Ordinarily, the dominant narrative wouldn’t permit discussion, let alone advise from outsiders to Uncle Sam on how to run his affairs because after all, he has been the imperial power for over a century now.
But events of the past decade seem to point towards the need for the US to have deeper self reflection, if the empire is to last another twenty years at the helm of world leadership. It is already being effectively challenged by China, irrespective of what their leaders say.
Without being flippant it has been gratifying, perhaps poetic justice that as Trump and members of Congress lambasted China over passing security legislation for Hong Kong, than US cities exploded in a racial fireball.
Had the People’s Liberation Army been deployed on the streets of Hong Kong, there is no betting what the US and its yellow dogs in Europe would be saying, considering that the legislation has enlisted blacklisting trade with China, and threatening more sanctions.

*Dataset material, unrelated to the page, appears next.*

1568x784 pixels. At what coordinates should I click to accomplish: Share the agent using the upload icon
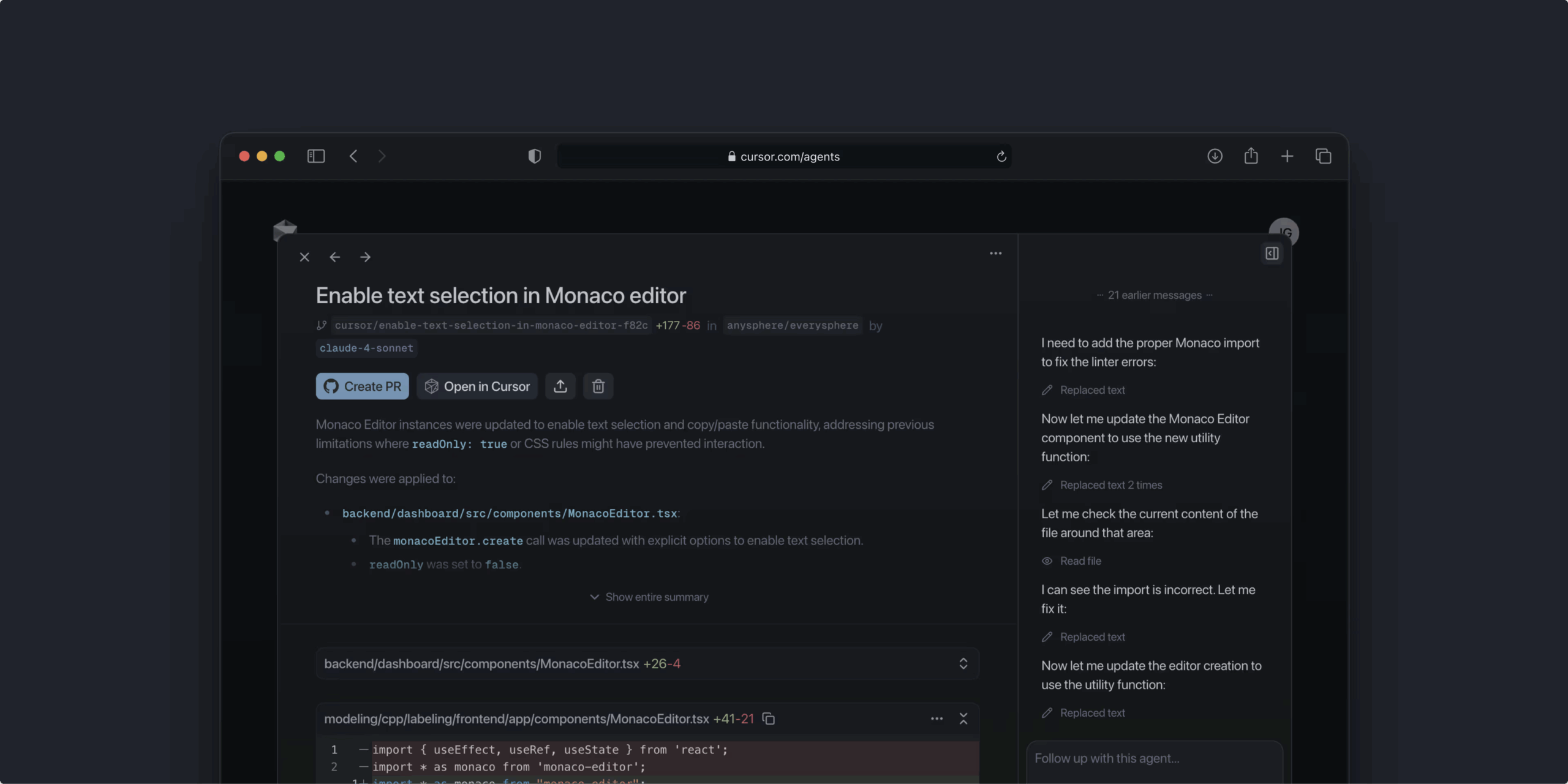click(x=560, y=386)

National security is the foundation for any country’s survival and therefore enacting legislation should be a nation’s sacrosanct sovereignty. No country, small or big, poor or rich should turn a blind eye to illegal acts that may jeopardize its security, stability and development.
In 1917, when America was faced with World War I it enacted the Espionage Act to prohibit interference with military operations, recruitment, prevent insubordination in the military and stop support to US enemies. It also enacted the Selective Services Act to conscript four million men into the military.

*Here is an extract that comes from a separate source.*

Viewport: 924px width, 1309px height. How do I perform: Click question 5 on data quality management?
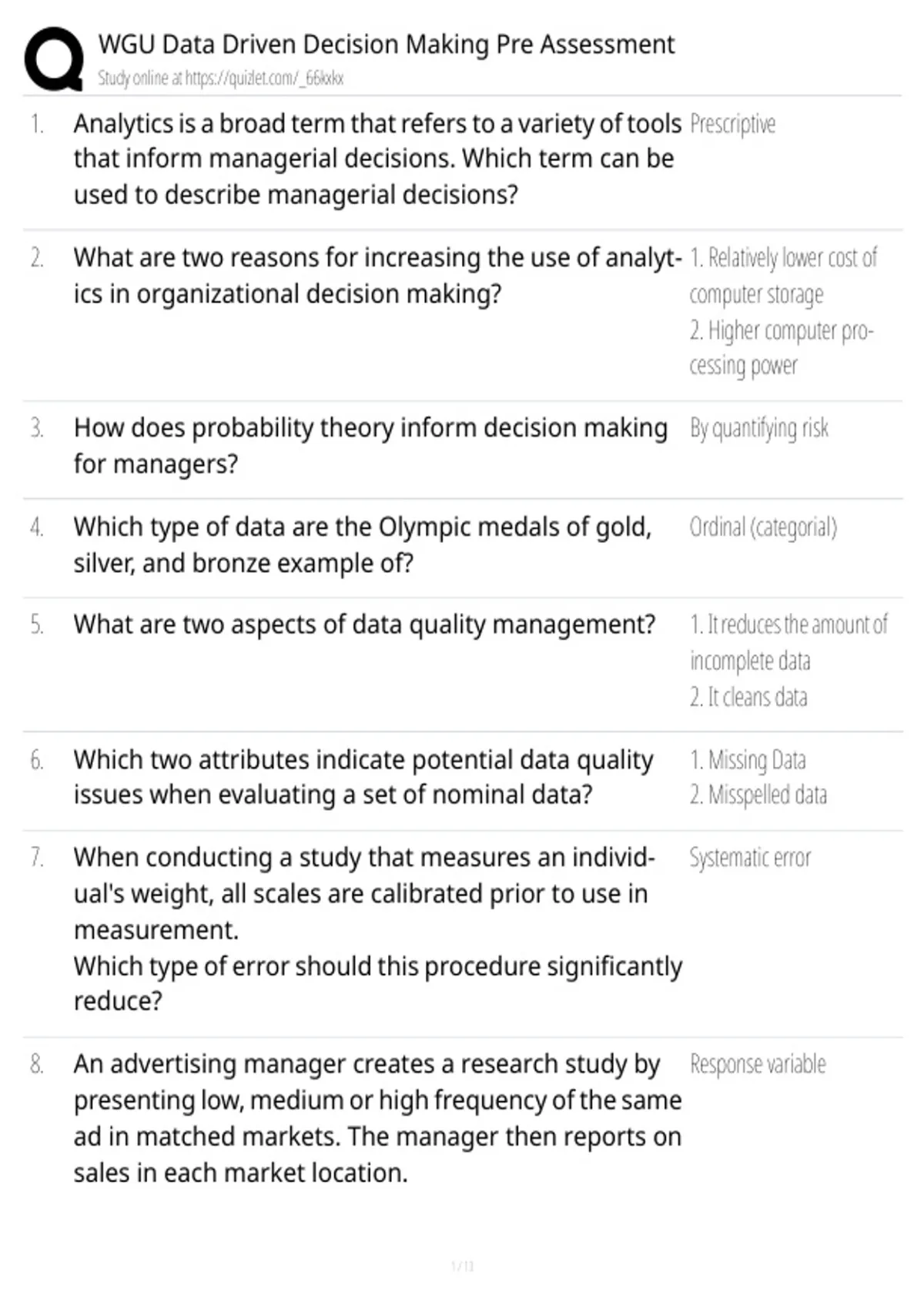point(364,624)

It is therefore amazing to see the US and European countries opt for different standards when it comes to China using its parliament to enact a law to confront similar situations of distabilisaton in Hong Kong.
It is now almost three decades since Britain returned HK to China in 1997 as a Special Administrative Region (SAR) and surely a long time that warrants review of laws governing its relations with mainland China. Britain seized HK on 25 January 1841 when China was forced to cede the island in the treaty of Nanjing signed on 20 august 1642 ending the first Opium war, and HK became a Crown Colony of the British Empire. Britain then lost HK to Japan during the Second World War but regained it in 1945 upon the latter’s defeat by the Allied forces.
But it appears that imperialist forces kicked out of HK are staging rearguard action to keep HK as unguarded frontier for infiltration, sabotage, subversion, destabilization, secession and eventual dismantling of China as they did the former Soviet Union. Failing in that objective, the West through is media propaganda outlets is trying to reconstruct the Tiananmen Square narrative of 31 years ago hoping to stoke flames of resistance in HK. Demonstrators seeking justice and equality mixed with those breaking shop glass panes and looting on US streets are called hoodlums, while the same mixture in HK are described as pro-democracy seekers.
The troublemakers in HK shouldn’t be allowed to openly collude with foreign anti-China forces. The “Hong Kong independence” separatists shouldn’t be left unchecked. The extremists shouldn’t have a free pass to commit violent acts of intimidation, arson and vandalism as they have done in the past.
China’s central government holds the primary responsibility for upholding the constitutional order in the HKSAR, and ensuring full and faithful implementation of its “One Country, Two Systems” for the peaceful existence and prosperity of China. It is scary if the West were to succeed in breaking up China and those billions of people left on their own to roam the world. The US and its Europeans already caused enough and still unresolved turmoil in the Middle East and Arab world.
Members of the international community need to abide by principles of international law and norms governing international relations, including mutual respect for sovereignty and territorial integrity and non-interference. The US and its allies in Europe failed to stop the communists from winning the war and establishing the People’s Republic of China in 1949. The West also failed to halt China’s development into a vibrant country of 1.44bn people during the Cold War and it’s unlikely they can succeed today.